Problem to solve
Retype the line with "Task: Open the" exactly. Then retype every line after it through the end of the entries below, and nothing more, leaving out pictures.

*** Opening of Extracted data ***

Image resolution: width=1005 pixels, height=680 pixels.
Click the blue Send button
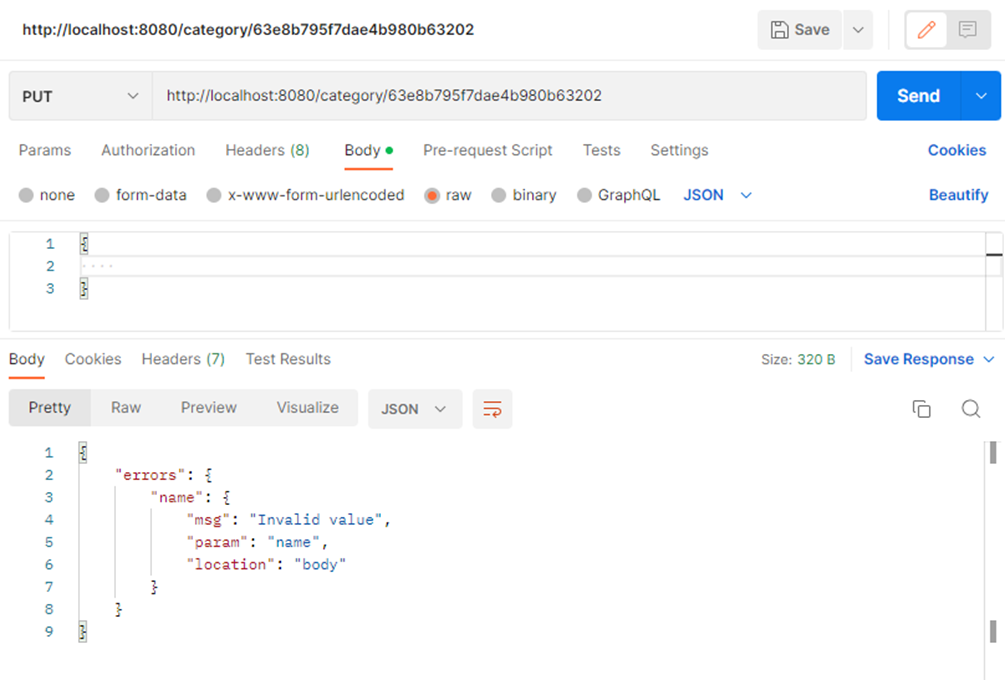[918, 96]
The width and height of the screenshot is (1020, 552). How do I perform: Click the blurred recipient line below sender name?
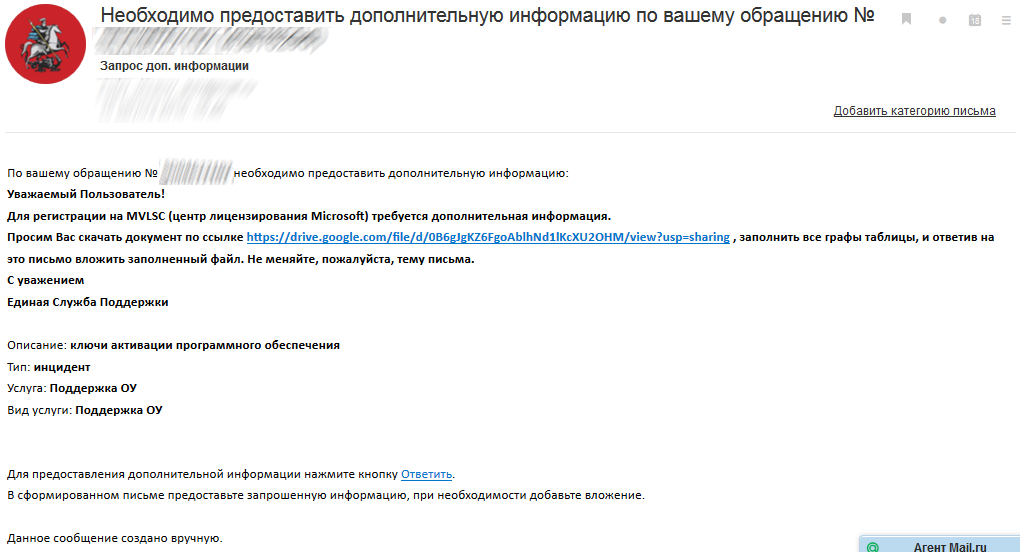(175, 93)
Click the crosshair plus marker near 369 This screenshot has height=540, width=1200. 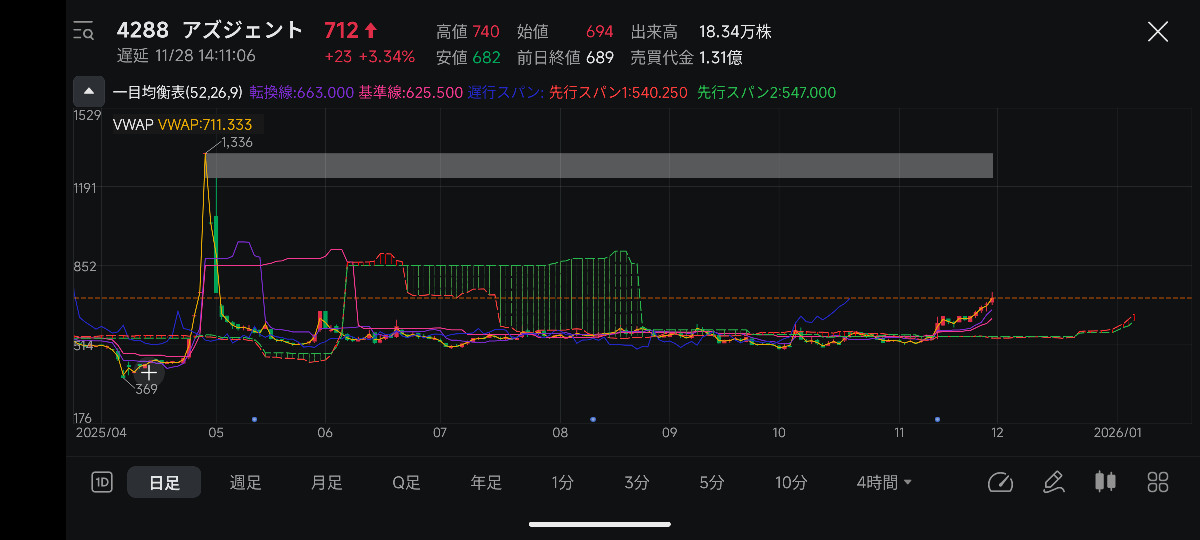click(x=148, y=372)
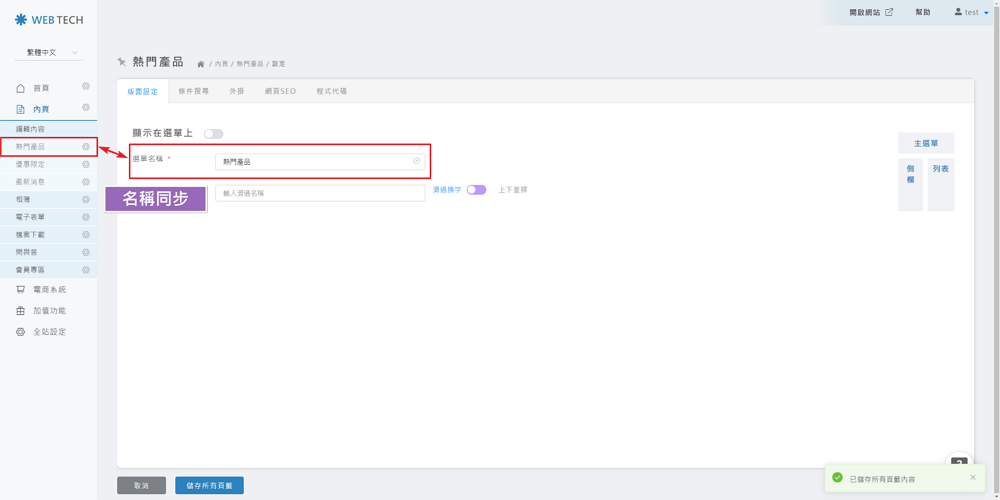Click the home icon in the breadcrumb

coord(201,64)
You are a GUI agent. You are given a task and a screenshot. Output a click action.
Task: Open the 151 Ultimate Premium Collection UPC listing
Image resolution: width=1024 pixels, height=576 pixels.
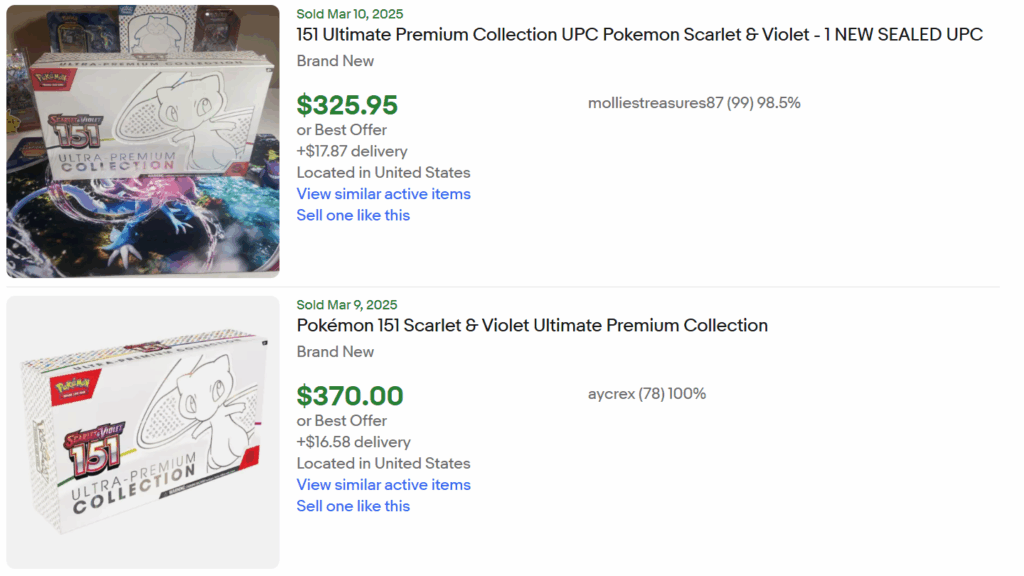click(x=639, y=34)
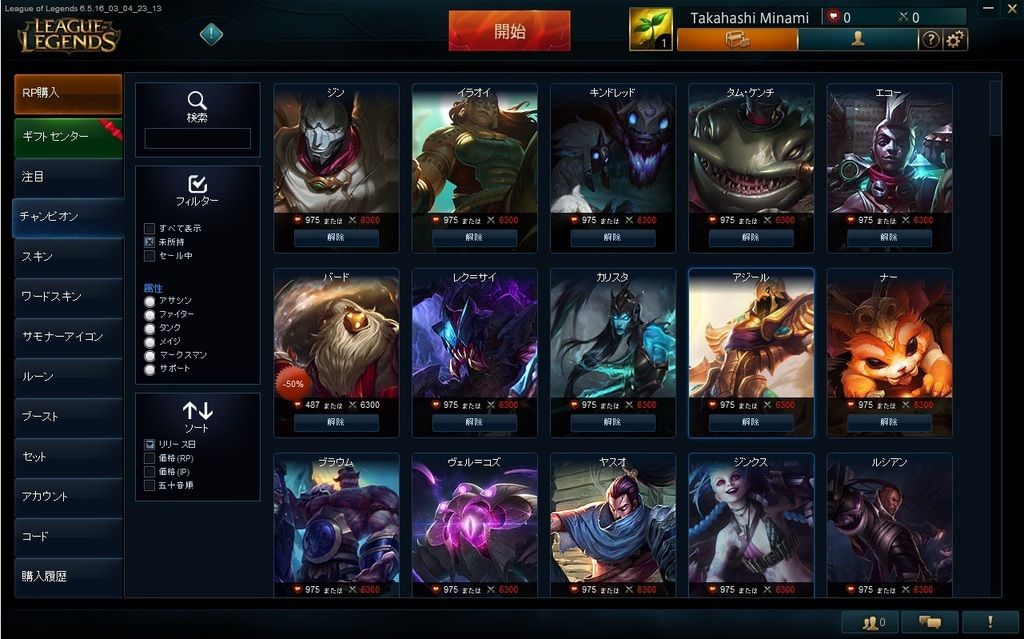This screenshot has height=639, width=1024.
Task: Click the RP購入 button
Action: (x=69, y=94)
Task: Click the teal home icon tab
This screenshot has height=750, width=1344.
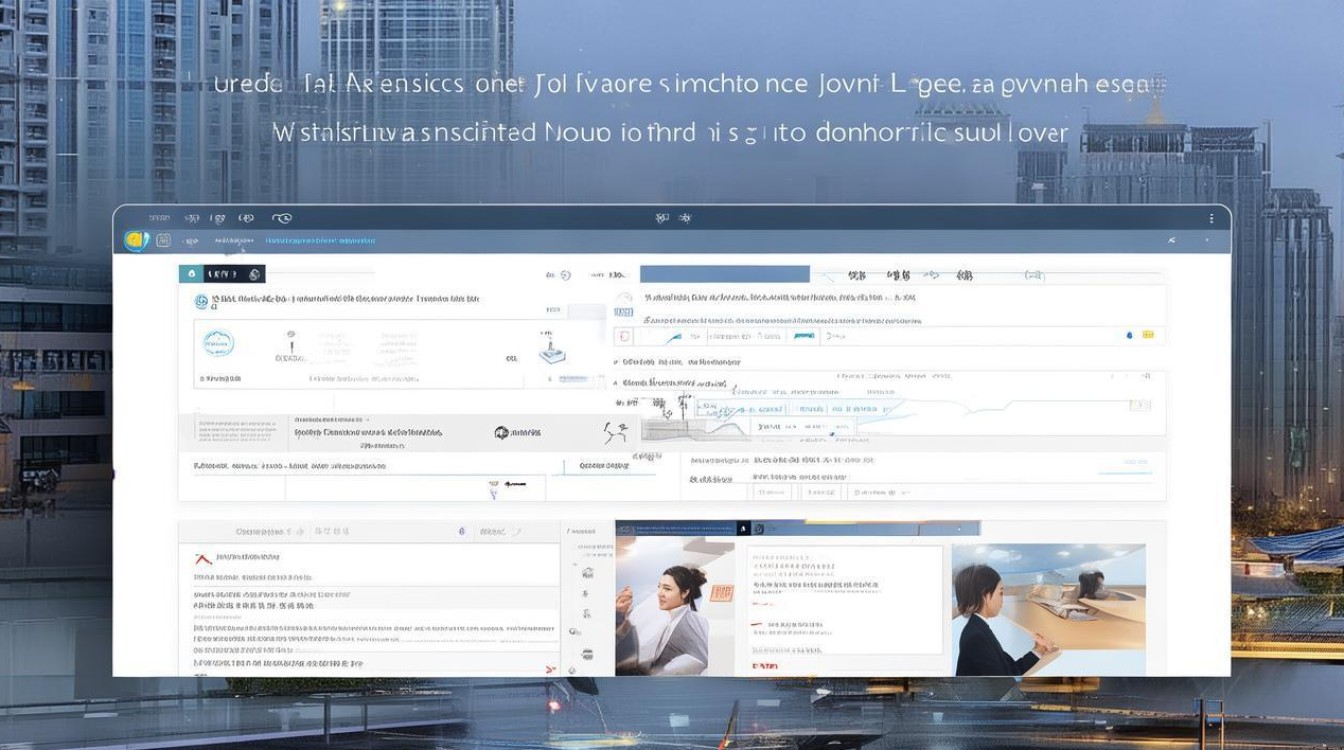Action: pyautogui.click(x=190, y=274)
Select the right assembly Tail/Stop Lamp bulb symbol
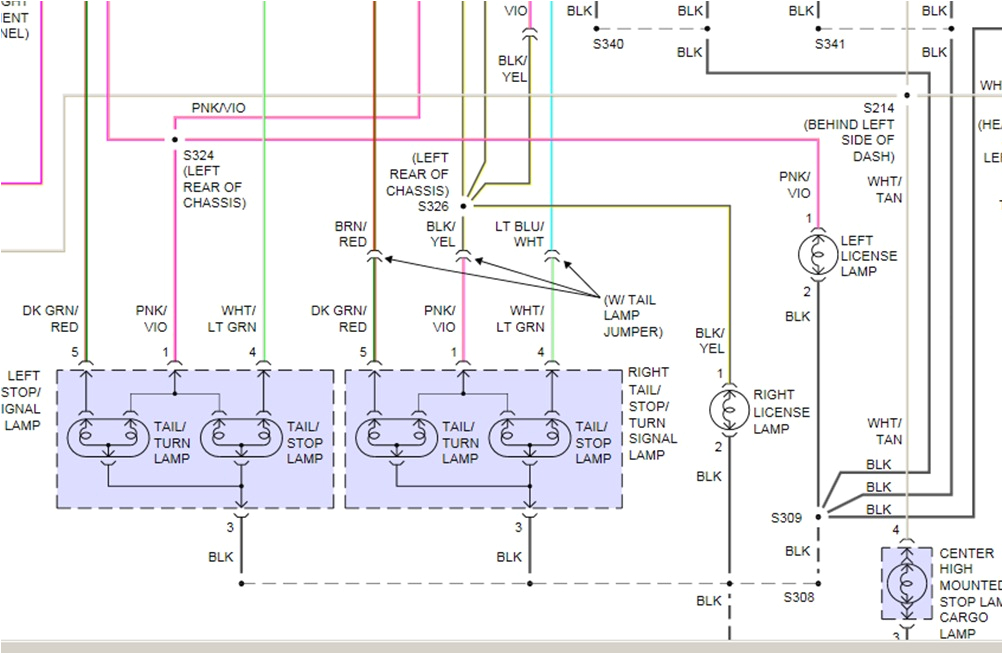 click(x=529, y=438)
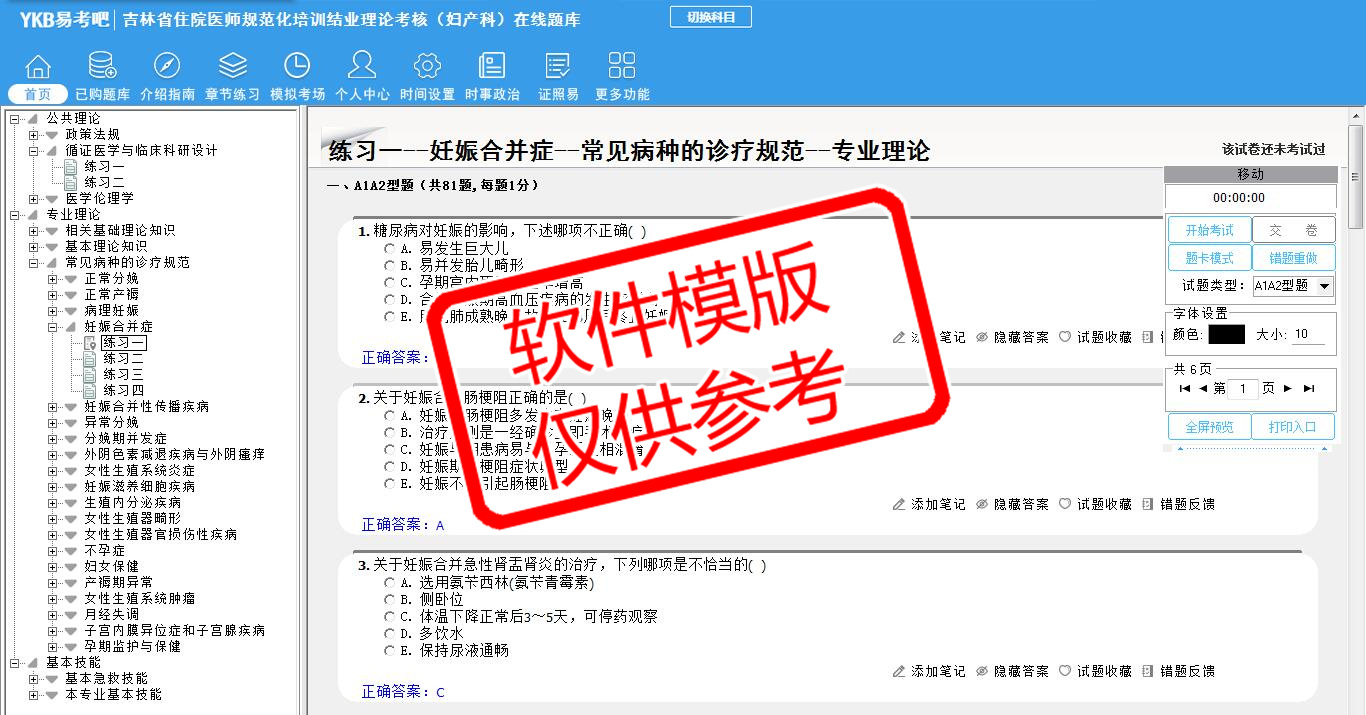Open 时事政治 news icon
1366x715 pixels.
tap(492, 66)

*** Close of Extracted data ***

Output
Task: Open the 151 Ultimate Premium Collection UPC listing
Image resolution: width=1024 pixels, height=576 pixels.
click(x=639, y=34)
This screenshot has height=639, width=1024.
Task: Click the RP購入 button
Action: (x=69, y=94)
Task: Click the teal home icon tab
This screenshot has height=750, width=1344.
Action: pyautogui.click(x=190, y=274)
Select the right assembly Tail/Stop Lamp bulb symbol
 click(x=529, y=438)
Open 时事政治 news icon
1366x715 pixels.
tap(492, 66)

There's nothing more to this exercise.